ADAC schreibt immer höhere Verluste

Zum dritten Mal in Folge rote Zahlen

| Autor: dpa

Der Pannenhelfer ADAC muss derzeit selbst flott gemacht werden.
Der Pannenhelfer ADAC muss derzeit selbst flott gemacht werden. (Bild: ADAC / Martin Hangen)

Der ADAC steckt fünf Jahre nach Bekanntwerden der Manipulationen um die Preisverleihung des „Gelben Engels“ in strukturellen Nöten. Zum dritten Mal in Folge schreibt der ADAC e.V. operativ rote Zahlen. Für das Jahr 2018 habe der Autofahrerclub eine Unterdeckung von 78 Millionen Euro ausgewiesen, sagte Markl der „Frankfurter Allgemeinen Zeitung“. 2017 lag das Minus bei acht Millionen Euro, 2016 sogar bei 328 Millionen Euro.

Um den Verein zukunftsfähig aufzustellen, wird auf die 21 Millionen Mitglieder im kommenden Jahr wohl eine Beitragserhöhung zukommen. Der ADAC hatte seine Beiträge zum letzten Mal 2014 erhöht und zehrt von der Substanz: 814 Millionen Euro aus Mitgliedsbeiträgen reichen nicht, um Pannenhilfe, Dienstleistungen, Veranstaltungen und Personal zu bezahlen. Knapp vier Euro beträgt der Fehlbetrag pro Mitglied. „In diesem Jahr bleiben die Beiträge auf jeden Fall stabil“, sagte Markl.

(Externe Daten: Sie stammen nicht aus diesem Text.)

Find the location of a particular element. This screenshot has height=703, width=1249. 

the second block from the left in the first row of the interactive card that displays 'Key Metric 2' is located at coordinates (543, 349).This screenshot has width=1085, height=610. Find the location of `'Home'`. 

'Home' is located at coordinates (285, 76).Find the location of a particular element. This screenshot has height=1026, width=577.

Doch auch intern muss sich noch viel ändern. „Ein Zukunftsprogramm soll im Jahr 2020 für eine schwarze Null im Verein sorgen“, sagte Markl. Der ADAC müsse sparen und in Digitalisierung investieren. Bei der Mitgliederzeitschrift „Motorwelt“ will der ADAC 40 Millionen Euro einsparen – sie soll ab 2020 nur noch viermal jährlich erscheinen, außer Haus von einem großen Verlag produziert und ausgelegt statt mit der Post verschickt werden. Diese Pläne waren vor Längerem schon bekannt geworden, dürften aber auf der am Samstag anstehenden Mitgliederversammlung dennoch für Gesprächsstoff sorgen.

Auf der Hauptversammlung muss ADAC-Präsident Markl die Weichen stellen. Er wird im Juni 71 Jahre alt, seine Amtszeit endet 2021. „In zwei Jahren ist Schluss, definitiv!“ sagte er. Die rund 200 Delegierten der Regionalclubs wählen nun einen Stellvertreter und drei weitere Vizepräsidenten, die den Kurs bis 2023 mitprägen.

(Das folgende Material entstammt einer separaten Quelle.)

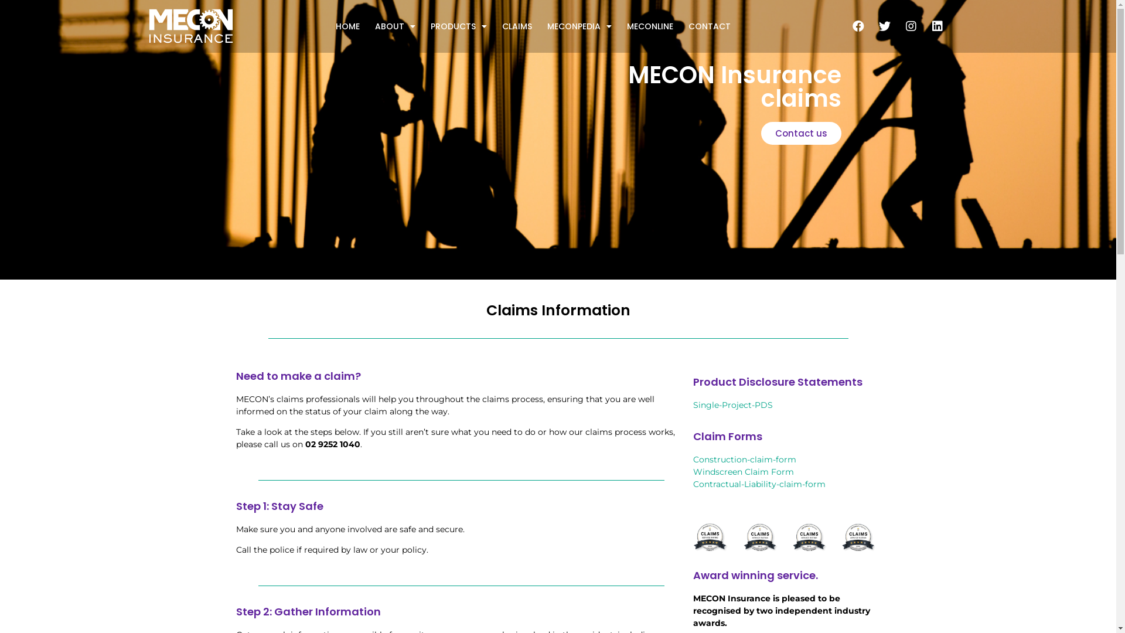 The width and height of the screenshot is (1125, 633). Describe the element at coordinates (692, 404) in the screenshot. I see `'Single-Project-PDS'` at that location.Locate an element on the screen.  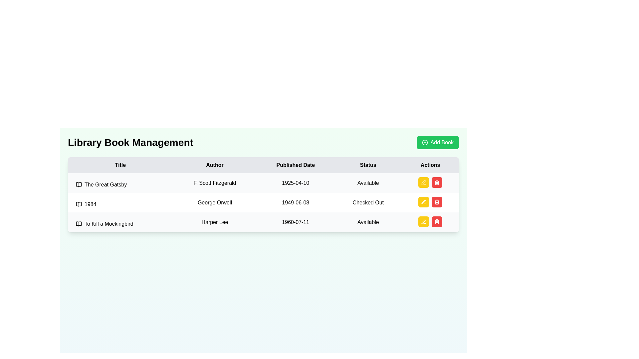
the delete button in the 'Actions' column of the library book details table is located at coordinates (437, 202).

Wie die Wahlen ausgehen, ist komplett unklar, denn der Verein ist in sich gespalten. So hatte Markl gegen den Widerstand des Regionalclubs Nordrhein Markl die Aufspaltung des ADAC in einen Verein, eine Aktiengesellschaft mit dem Versicherungsgeschäft und eine Stiftung mit der Luftrettung durchgesetzt.

Wie schlecht die Stimmung ist, illustriert ein bevorstehender Prozess, den fünf ADAC-Regionalclubs gegen den ADAC e.V. vor dem Landgericht München führen werden. Dabei geht es um die Steuern, die der Fiskus neuerdings auf die Pannenhilfe erhebt. Die Zentrale und 13 Regionalclubs wollten die Steuern wie die Mitgliedsbeiträge untereinander aufteilen. Doch die Clubs Nordrhein, Westfalen, Saarland, Nordbaden und Sachsen wollen gerichtlich klären lassen, ob der Dachverband Beschlüsse mit Belastungen für die Regionalclubs fassen darf. Die Steuern sind da nur der Aufhänger.